- _To do_: Which lines in the records below contain the string "date" with matching uppercase and lowercase letters? Return each of those lines in full.

- _Data_:
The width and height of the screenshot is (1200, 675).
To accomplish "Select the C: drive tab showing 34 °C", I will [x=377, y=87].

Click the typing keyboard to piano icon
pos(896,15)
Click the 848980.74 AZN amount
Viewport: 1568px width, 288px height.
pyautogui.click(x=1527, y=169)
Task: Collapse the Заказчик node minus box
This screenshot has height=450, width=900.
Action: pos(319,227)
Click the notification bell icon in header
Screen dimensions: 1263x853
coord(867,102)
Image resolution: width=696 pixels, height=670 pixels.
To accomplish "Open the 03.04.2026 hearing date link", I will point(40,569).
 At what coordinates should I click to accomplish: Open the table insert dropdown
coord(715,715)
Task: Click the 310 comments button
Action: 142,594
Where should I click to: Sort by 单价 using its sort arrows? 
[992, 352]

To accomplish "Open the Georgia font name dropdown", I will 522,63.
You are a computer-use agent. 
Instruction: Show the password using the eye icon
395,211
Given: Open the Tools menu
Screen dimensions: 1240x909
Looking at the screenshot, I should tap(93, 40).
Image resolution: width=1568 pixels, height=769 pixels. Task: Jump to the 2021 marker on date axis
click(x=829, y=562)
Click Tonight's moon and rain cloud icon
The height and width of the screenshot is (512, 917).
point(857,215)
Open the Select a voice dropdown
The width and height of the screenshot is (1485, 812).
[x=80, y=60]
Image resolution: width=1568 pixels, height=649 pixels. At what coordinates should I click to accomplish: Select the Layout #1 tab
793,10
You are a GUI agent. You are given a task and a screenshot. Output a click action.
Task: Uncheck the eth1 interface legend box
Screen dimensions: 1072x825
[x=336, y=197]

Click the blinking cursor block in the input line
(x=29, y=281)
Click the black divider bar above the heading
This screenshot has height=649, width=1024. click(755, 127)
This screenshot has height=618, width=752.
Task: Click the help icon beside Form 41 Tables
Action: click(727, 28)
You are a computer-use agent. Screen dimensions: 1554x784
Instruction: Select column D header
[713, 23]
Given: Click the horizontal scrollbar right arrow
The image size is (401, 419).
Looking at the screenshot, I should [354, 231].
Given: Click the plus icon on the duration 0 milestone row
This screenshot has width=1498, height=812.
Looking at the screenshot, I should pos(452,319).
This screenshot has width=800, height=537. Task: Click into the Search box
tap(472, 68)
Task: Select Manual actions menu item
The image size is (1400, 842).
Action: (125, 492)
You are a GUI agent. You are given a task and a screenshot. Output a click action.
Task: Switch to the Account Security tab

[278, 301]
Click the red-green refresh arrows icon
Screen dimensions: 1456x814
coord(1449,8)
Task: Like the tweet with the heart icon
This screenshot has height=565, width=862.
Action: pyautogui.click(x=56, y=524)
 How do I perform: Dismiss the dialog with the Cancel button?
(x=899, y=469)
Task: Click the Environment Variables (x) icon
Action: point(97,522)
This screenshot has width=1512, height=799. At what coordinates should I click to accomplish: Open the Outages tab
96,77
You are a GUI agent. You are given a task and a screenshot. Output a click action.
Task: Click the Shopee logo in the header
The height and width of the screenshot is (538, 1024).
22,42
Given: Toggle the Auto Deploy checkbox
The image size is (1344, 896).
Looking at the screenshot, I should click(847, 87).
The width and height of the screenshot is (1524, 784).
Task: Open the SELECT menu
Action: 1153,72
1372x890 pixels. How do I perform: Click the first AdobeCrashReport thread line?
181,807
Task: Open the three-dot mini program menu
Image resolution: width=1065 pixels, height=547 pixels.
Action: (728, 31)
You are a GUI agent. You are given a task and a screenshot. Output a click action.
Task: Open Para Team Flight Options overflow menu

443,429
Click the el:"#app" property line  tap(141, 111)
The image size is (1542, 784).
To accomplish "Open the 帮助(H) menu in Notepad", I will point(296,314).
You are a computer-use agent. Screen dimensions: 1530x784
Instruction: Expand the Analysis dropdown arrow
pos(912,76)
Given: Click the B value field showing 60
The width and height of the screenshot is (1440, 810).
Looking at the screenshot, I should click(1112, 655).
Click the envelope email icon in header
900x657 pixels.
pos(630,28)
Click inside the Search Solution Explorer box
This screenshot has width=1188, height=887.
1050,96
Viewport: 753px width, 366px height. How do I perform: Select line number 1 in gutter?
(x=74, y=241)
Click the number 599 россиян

- _Answer_:
To accomplish "Open the 03.04.2026 hearing date link", I will point(40,569).
Image resolution: width=1568 pixels, height=769 pixels. Task: Jump to the 2021 marker on date axis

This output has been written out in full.